Why double-clicking doesn’t work

macOS decides how to open a file based on its extension and, failing that, a guess at its type. Binary files, files that store raw data rather than text, don’t have a standard extension the system recognizes, so macOS either refuses to open them or hands them to whatever app it thinks is closest. Usually that’s TextEdit, which tries to decode the bytes as text and shows you mostly unreadable symbols with the occasional real word poking through.

That readable-word-in-the-noise effect isn’t your imagination. Binary files often contain embedded text (file paths, labels, version strings) even though the surrounding data is genuinely binary. TextEdit renders all of it as text, which is why you get that half-garbled, half-familiar look. It’s not actually showing you anything useful, and if you save from TextEdit by accident, you can corrupt the file.

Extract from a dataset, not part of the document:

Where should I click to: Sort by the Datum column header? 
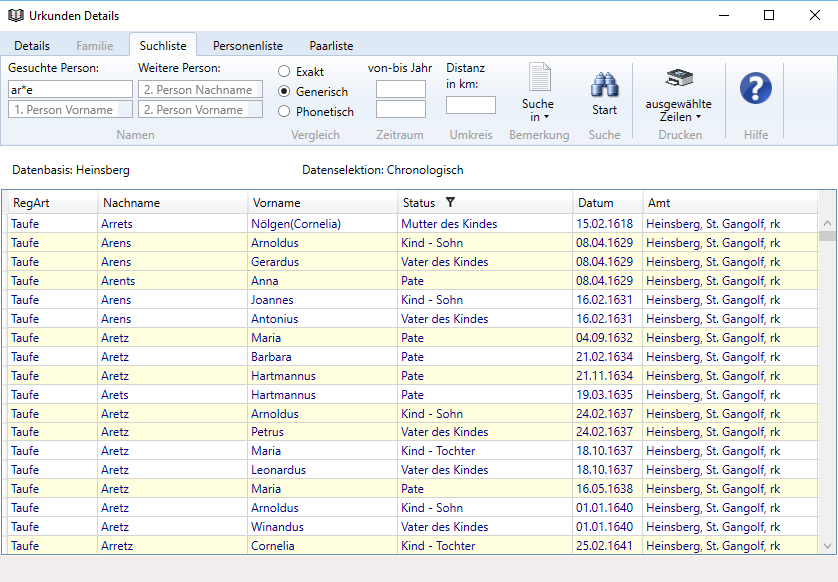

What you actually want: a hex view

A binary file is just a sequence of bytes, each one a number from 0 to 255. The standard way to look at that safely is a hex view: each byte shown as a two-character hexadecimal value (00 to FF), lined up in rows next to an offset column (where in the file you are) and a text column (the same bytes interpreted as ASCII, for the parts that are readable). That’s what a hex editor gives you, and it’s the only view that shows you the actual contents without guessing at a format.

Three ways to get there

Terminal, with xxd or hexdump. macOS ships both. Run xxd yourfile.bin | less and you’ll get a scrollable hex dump right in Terminal. It’s fast and it’s always available, but it’s read-only, has no search, no jump-to-offset, and no interpretation of what you’re looking at beyond raw hex. Fine for a quick peek, awkward for anything more.

TextEdit or another text editor. Don’t. As above, it decodes bytes as text, which is the wrong lens for binary data, and there’s real risk of silently corrupting the file if it gets saved.

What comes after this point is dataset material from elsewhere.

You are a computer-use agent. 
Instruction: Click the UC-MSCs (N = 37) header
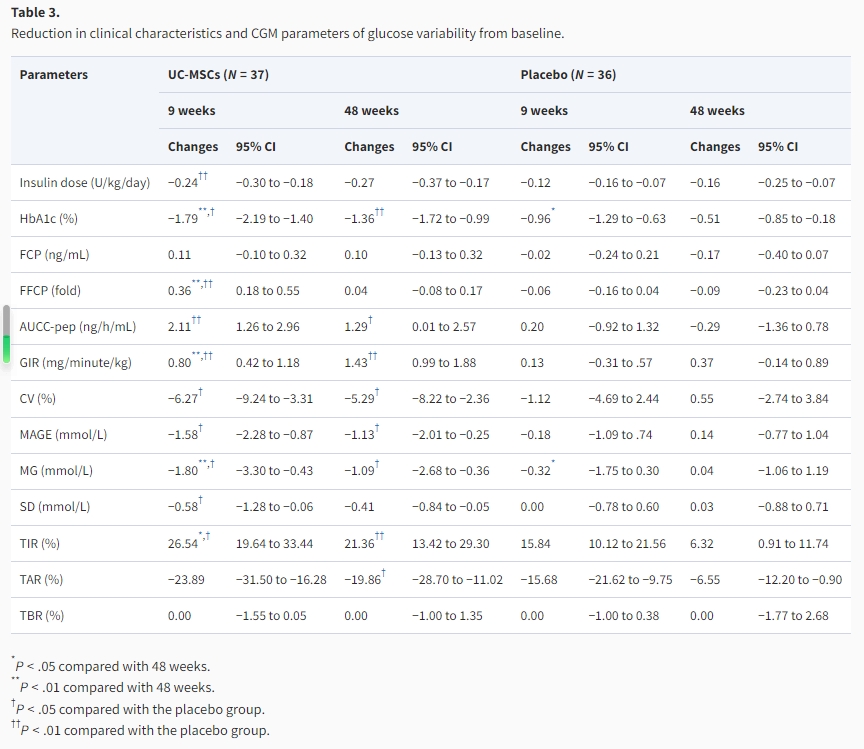218,75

A dedicated hex editor. This is the right tool if you’re doing more than a five-second glance: scrolling through a large file, searching for a specific byte pattern, jumping to a known offset, or checking what a chunk of bytes actually represents (a number, a date, a color, a string in a different encoding). Hexter is built for exactly this. It opens every file read-only by default, so looking at an unfamiliar binary file carries no risk of changing it. Files open instantly regardless of size, because Hexter reads bytes on demand rather than loading the whole file into memory.

Step by step

  1. Open the file. Drag it onto Hexter, or use File > Open. There’s no need to guess a file type first; Hexter opens anything as raw bytes.
  2. Read the layout. The offset column on the left tells you where you are in the file. The hex grid in the middle shows each byte as two hex characters. The text pane on the right shows the same bytes as ASCII, for whatever parts of the file are actual text.
  3. Jump to a specific offset with ⌘J if you already know where to look, instead of scrolling.
  4. Select bytes to inspect them. Selecting a range shows you that data interpreted as different numeric types (8, 16, 32, or 64-bit integers, signed or unsigned, in either byte order) in the Inspector sidebar. This is how you figure out whether four bytes are a file size, a timestamp, or something else.
  5. Search with ⌘F if you’re looking for a specific string or byte sequence rather than scrolling manually.
  6. Only enable editing if you actually need to change something. Hexter keeps files read-only until you explicitly turn editing on, and even then, changes sit in a reversible patch layer until you choose to save. Nothing you do while just looking can touch the original file.

If it turns out the file is a format Hexter recognizes structurally, PNG, ZIP, Mach-O, WAV, or SQLite, the Analyze tab will parse out the actual structure (chunk boundaries, headers, fields) alongside the raw bytes, so you get more than just hex.

That’s the whole workflow: open, read the three columns, jump or search to get where you need, and inspect a selection when you need to know what a specific run of bytes actually means. No guessing, and nothing at risk until you say so.